3) Wall Street Estimates
Love it or hate it, much of how investors determine price in a market is based on how a company does versus Wall Street estimates. The beat-the-number game is loathed by many, but is a sure-fire way to trigger volatility in a stock. Bet on the right side of the number and a trader can make big bucks in a short amount of time.
One of the first things I examine when looking for an earnings predictor trade is changes in estimates during the quarter in question. What was the estimate at the beginning of the quarter? What is the estimate just prior to the earnings release?
Typically analysts are slow to change their estimates. If there has been any sort of news on a macro or micro level, traders can duly note such news. If the estimate has failed to move on the news, an opportunity is created.
Finally, the point in the economic cycle can often determine how a company does versus the estimates. At the beginning of a cycle, estimates are too pessimistic. Wall Street expects companies to prove it first. As a result, companies often beat estimates by a wide margin at the start of a new cycle.
Put it all together and traders can find lots of clues as to how a company will perform against estimates by examining these numbers.
4) Current valuation
Although a market may be inefficient, fundamentals ultimately rule the day. The way a stock fluctuates after releasing earnings is a reflection of a market attempting to be more efficient. If a stock trades for a low valuation in relation to earnings growth, investors eventually get the clue.
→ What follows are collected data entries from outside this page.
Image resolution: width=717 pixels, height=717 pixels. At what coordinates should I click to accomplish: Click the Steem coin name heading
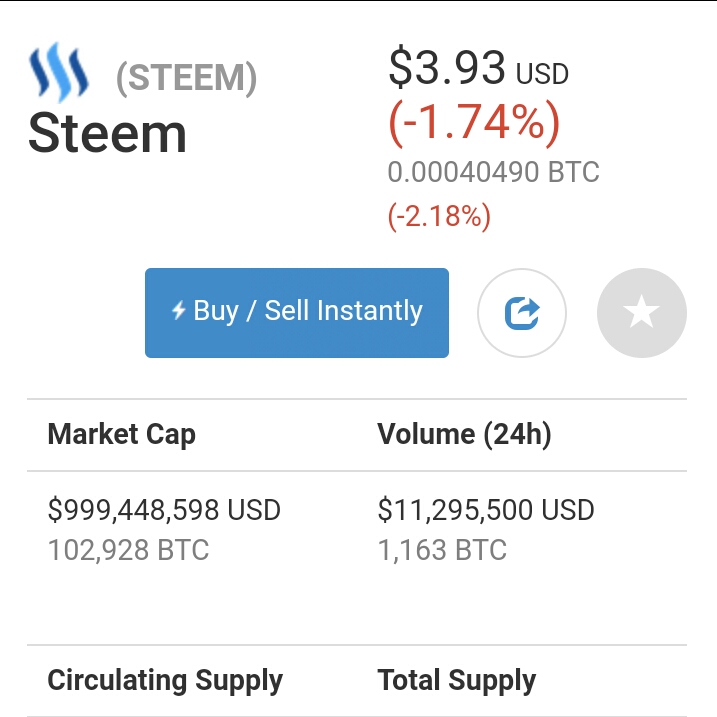click(x=107, y=133)
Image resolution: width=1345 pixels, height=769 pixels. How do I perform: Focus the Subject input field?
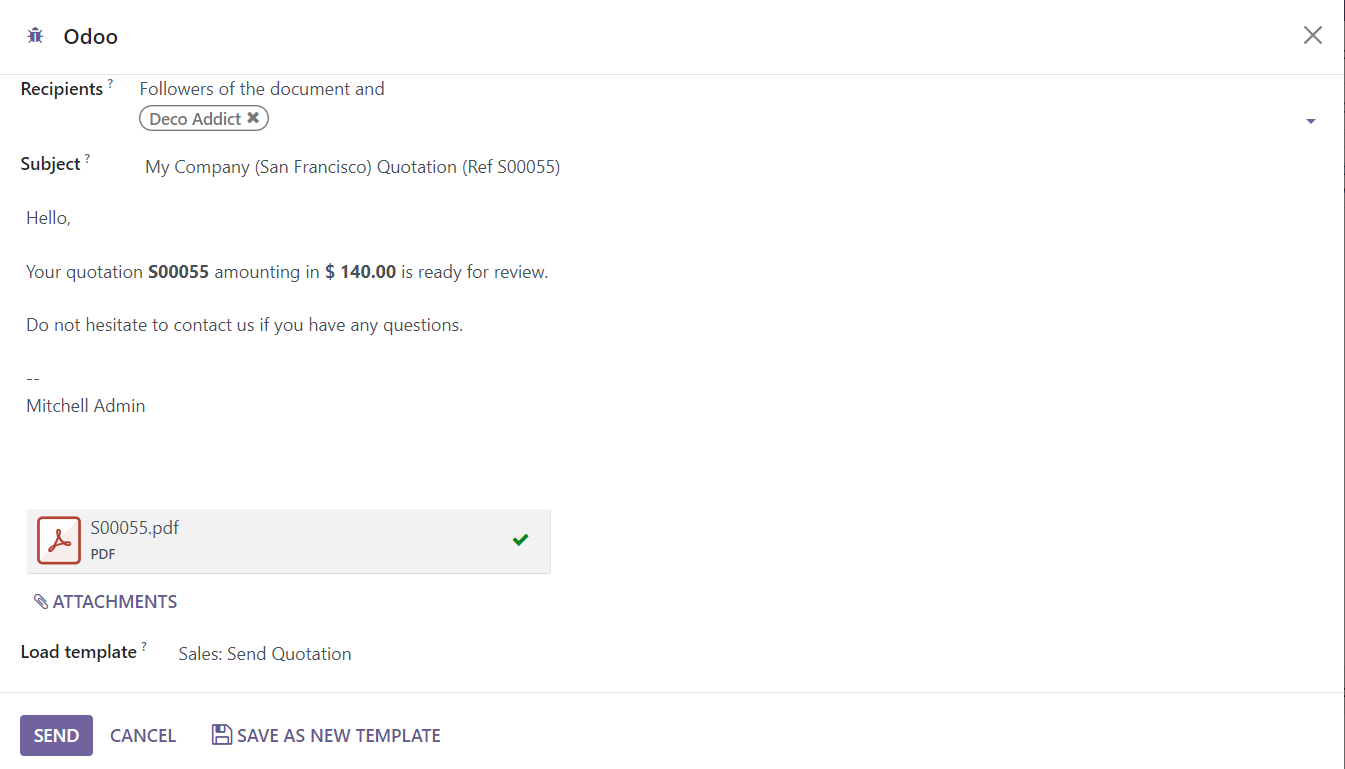click(600, 167)
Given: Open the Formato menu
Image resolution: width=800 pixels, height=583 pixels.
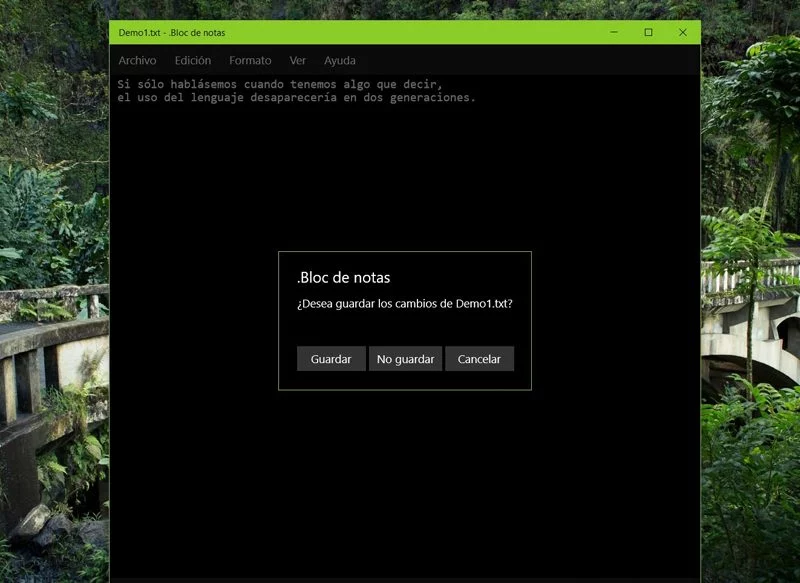Looking at the screenshot, I should coord(250,61).
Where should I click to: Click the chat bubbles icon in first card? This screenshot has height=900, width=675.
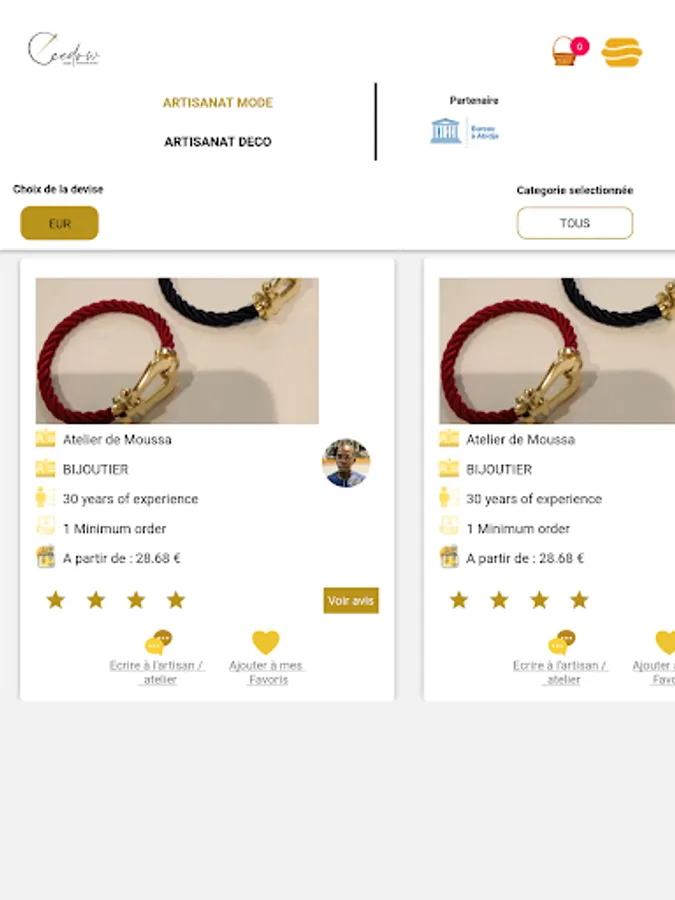(x=158, y=643)
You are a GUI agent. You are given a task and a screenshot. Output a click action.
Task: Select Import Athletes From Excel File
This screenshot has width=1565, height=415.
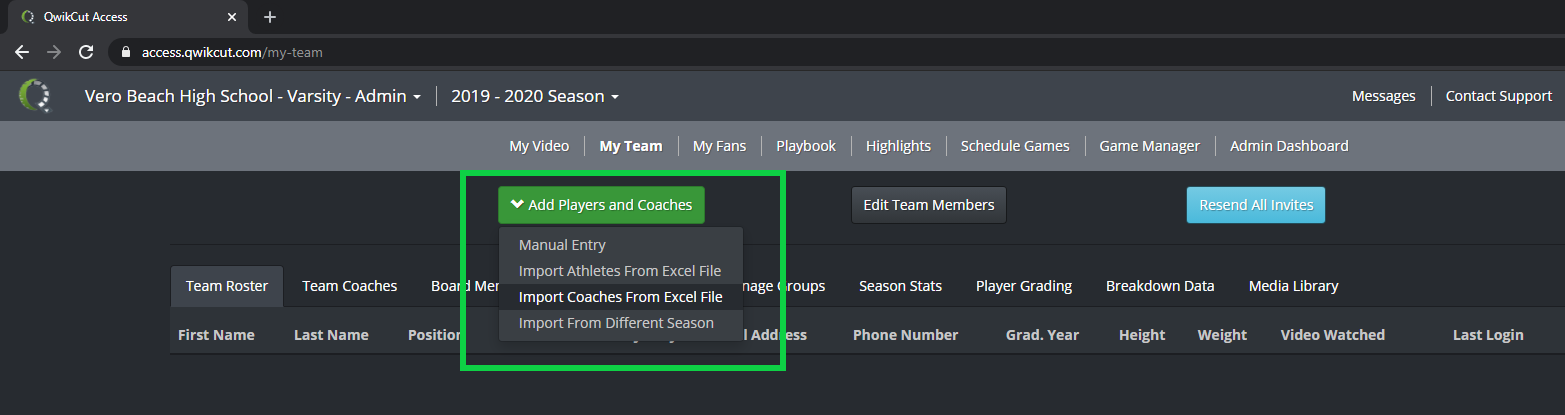tap(621, 271)
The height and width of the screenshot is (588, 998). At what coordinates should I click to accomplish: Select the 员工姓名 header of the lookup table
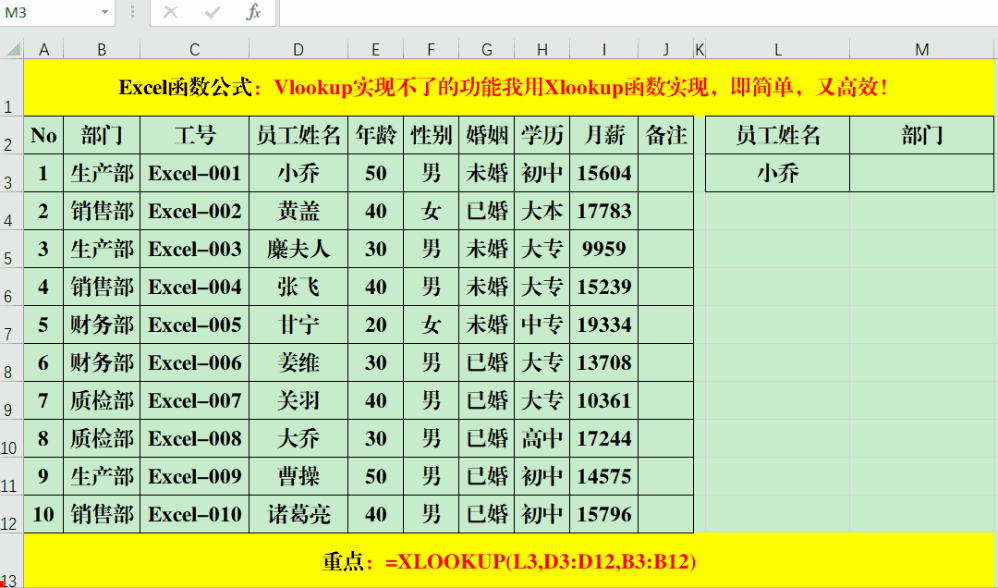pos(778,135)
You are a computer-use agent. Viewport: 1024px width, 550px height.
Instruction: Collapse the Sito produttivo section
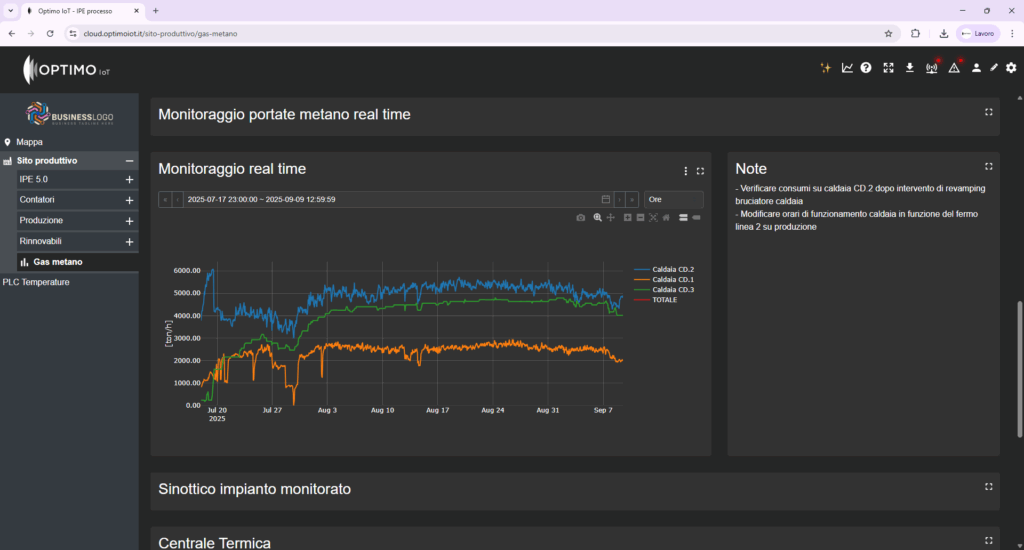129,161
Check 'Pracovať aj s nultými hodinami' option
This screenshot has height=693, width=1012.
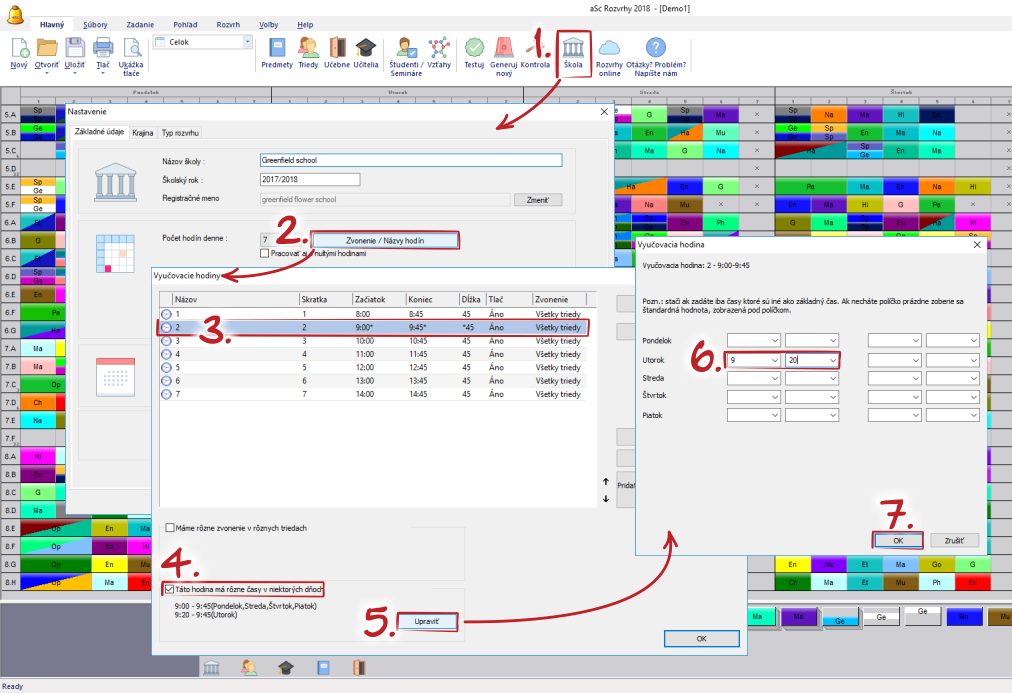tap(264, 253)
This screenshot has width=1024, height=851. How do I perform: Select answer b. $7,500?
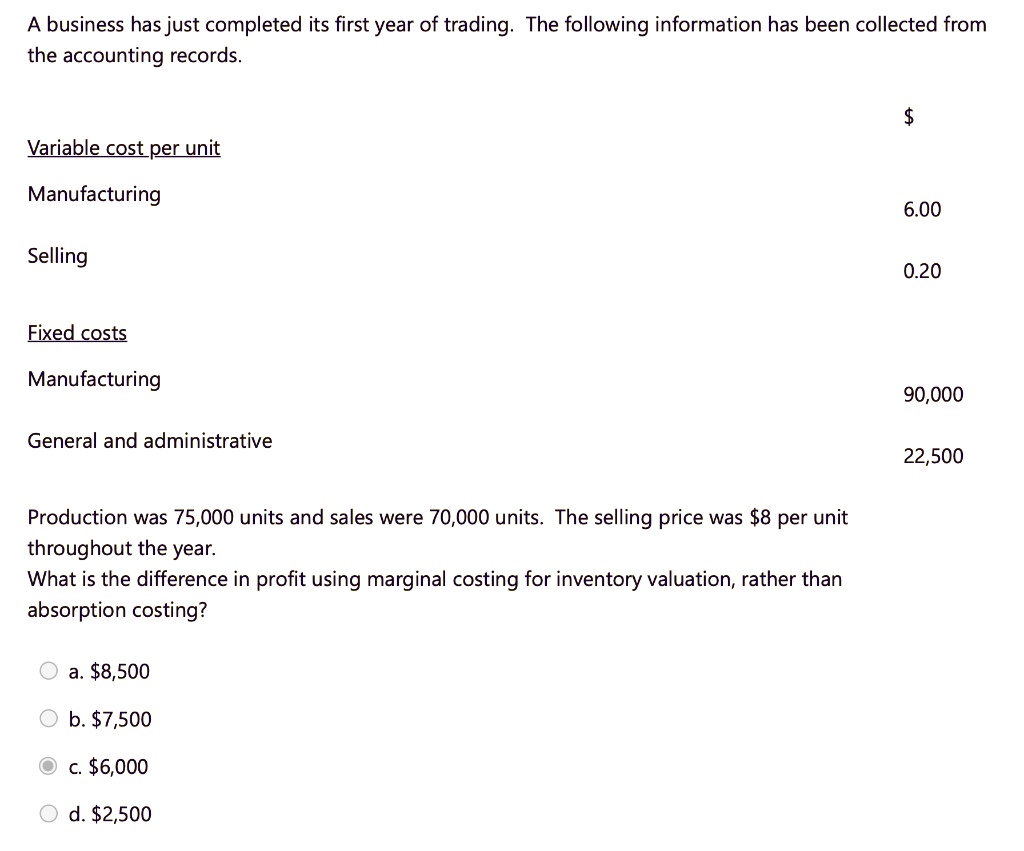pos(48,718)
In looking for earnings predictor trades I look exclusively at valuation in terms of price to earnings. I use Wall Street estimates to get an idea of future growth potential and compare that to the current trading multiple. If a stock trades for a low valuation and is expected to grow by a large percentage, there is an opportunity for big trading gains when earnings are released.
Stocks with a high valuation need to jump over a higher bar. It is not entirely impossible, only more difficult. Use valuation as a guide to how the market should be trading your earnings predictor stock.
5) Performance against estimates
They say that the trend is your friend. I agree with that sentiment. If a company has a history of besting earnings estimates, there is a strong likelihood of a repeat performance. It is far more difficult to ascertain the future with a company that has mixed results against estimates.
The greatest opportunity can arise from a company that has beaten estimates by a wide margin. If you recall from our one of our other keys to finding earnings predictor stocks, Wall Street is reluctant to increase earnings estimates even if prior performance suggests doing so. When the proof in the pudding comes in the form of another earnings beat, the market reacts accordingly with a big bop.
This key is remarkably simple. The only risk is that sometimes trends end. When they do, a stock is likely to lose significant value. The protection is to know the point in the business cycle and to utilize strict selling discipline in order to protect a trade when it goes wrong.